Alex Berezow and Razib Khan, USA Today, June 28, 2015
The saga of Rachel Dolezal, who recently resigned as president of the Spokane, Wash., chapter of the NAACP after it was revealed that she was dishonest about her racial identity, sparked yet another national debate on issues of race in America, until it was eclipsed by events in Charleston.
Though Dolezal’s antics have garnered her few supporters, those sympathetic with her–primarily those on the left side of the political spectrum–insist that race is “just a social construct.” That is biologically incorrect for two major reasons.
First, those who contend that Dolezal is perfectly free to identify as “black” are engaging in relativism–i.e., that each person is entitled to define truth as he or she sees it. That line of reasoning might work in sociology or the social sciences, but it does not work in genetics.

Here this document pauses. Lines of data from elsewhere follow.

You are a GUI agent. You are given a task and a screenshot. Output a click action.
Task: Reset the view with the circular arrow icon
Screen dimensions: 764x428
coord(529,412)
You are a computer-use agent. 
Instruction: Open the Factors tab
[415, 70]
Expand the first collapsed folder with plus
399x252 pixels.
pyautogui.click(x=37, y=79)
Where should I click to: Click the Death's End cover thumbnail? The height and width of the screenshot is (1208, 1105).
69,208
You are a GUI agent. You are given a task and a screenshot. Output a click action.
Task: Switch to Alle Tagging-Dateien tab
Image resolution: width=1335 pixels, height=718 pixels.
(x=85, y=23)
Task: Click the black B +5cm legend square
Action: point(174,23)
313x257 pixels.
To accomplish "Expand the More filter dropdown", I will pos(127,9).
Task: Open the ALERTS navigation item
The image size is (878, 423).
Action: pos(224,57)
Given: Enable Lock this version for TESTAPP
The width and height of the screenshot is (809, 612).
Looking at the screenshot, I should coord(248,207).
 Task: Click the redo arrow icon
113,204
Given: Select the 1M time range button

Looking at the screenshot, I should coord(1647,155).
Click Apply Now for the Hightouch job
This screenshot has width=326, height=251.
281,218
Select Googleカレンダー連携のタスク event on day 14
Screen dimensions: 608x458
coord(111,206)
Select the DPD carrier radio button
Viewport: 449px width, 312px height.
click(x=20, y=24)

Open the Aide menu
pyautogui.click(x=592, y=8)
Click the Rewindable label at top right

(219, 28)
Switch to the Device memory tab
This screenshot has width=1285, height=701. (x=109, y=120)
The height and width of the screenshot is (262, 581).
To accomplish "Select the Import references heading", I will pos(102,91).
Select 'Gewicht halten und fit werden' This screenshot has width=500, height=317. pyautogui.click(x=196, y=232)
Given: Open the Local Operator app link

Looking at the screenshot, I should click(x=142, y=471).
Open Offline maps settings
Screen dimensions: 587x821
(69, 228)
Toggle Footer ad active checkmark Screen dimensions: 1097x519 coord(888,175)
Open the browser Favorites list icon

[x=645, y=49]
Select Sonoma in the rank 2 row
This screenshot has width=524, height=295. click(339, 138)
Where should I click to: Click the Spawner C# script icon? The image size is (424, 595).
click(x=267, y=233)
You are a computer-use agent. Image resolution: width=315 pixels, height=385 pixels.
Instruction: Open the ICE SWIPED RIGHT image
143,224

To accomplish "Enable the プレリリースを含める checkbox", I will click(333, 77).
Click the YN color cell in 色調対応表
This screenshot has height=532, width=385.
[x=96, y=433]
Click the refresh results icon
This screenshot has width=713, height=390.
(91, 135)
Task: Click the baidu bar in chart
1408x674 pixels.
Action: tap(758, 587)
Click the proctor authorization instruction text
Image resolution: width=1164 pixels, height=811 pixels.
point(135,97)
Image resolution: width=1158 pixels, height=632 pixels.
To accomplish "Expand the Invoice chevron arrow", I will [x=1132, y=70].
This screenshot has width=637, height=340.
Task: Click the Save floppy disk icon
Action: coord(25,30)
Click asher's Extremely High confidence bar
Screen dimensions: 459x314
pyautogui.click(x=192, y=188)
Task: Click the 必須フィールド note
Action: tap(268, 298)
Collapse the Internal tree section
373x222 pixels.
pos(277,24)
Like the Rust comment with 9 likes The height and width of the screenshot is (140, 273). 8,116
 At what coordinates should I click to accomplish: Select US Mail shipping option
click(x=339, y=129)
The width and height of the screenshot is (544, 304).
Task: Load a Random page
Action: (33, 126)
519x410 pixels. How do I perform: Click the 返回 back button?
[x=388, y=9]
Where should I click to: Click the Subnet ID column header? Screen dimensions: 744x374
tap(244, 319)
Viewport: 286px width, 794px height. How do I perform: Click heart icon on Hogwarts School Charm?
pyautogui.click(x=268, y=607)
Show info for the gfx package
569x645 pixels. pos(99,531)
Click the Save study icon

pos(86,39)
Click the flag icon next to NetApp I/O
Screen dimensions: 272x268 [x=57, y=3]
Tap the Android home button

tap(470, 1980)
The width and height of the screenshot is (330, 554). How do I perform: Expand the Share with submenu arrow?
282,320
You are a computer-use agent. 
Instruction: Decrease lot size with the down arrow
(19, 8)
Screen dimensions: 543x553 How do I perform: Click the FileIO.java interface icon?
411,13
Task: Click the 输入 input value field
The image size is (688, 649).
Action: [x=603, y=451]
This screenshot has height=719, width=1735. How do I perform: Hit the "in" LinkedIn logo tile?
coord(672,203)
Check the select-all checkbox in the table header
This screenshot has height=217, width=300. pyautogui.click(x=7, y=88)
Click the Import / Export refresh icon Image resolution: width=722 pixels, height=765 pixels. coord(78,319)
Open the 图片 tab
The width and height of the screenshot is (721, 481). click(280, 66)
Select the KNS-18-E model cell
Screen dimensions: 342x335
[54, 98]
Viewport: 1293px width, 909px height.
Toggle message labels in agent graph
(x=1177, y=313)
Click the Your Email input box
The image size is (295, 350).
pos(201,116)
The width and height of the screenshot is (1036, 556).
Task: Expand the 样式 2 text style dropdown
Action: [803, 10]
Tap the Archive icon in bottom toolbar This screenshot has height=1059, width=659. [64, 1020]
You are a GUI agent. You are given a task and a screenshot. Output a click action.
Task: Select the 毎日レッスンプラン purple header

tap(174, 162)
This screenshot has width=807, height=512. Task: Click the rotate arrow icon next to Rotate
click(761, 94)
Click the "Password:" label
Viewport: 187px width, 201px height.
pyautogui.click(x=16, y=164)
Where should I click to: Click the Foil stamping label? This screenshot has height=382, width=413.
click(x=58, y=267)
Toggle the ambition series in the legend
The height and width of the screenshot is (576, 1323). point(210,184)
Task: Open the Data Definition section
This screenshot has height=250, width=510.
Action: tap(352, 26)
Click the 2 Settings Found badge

Second, the idea that race is either biological or sociological is a false dichotomy; it is manifestly both a biological and social construct. The relevant question, therefore, is: “To what extent does the biological factor matter?” Different geneticists give different answers. Some, such as Michael White and Alan Templeton at Washington University in St. Louis, say it doesn’t matter at all and that race is not a biologically justifiable concept.
Others, however, argue that genetics still matters quite a bit. Genetic diseases tend to cluster among certain races and ethnicities. For instance, sickle cell anemia is found primarily among blacks, cystic fibrosis among whites of European descent, and Tay-Sachs disease among Ashkenazi Jews.
It is widely accepted that the ancestors of the Khoisan hunter-gatherers of the Kalahari separated from the ancestors of the rest of humanity 150,000 years ago; ancestors of all non-Africans separated from Africans on the order of 50,000 years ago; and ancestors of Native Americans separated from East Asians 15,000 years ago. In some cases, diverged branches of this diversifying human tree came back together and fused to form new populations. All of these events have left distinct genetic markers.
The point is neither that genetics is fate nor that it determines everything about you. The environment also plays a significant role in developing the person you become, and that certainly includes racial identity.
But the history of human evolution, including race, is real, genetically traceable, and cannot be denied. Race, therefore, is a reflection of our history and geography. It is scientifically inaccurate to reduce human populations to mere social constructions and arbitrary crystallizations of power relations.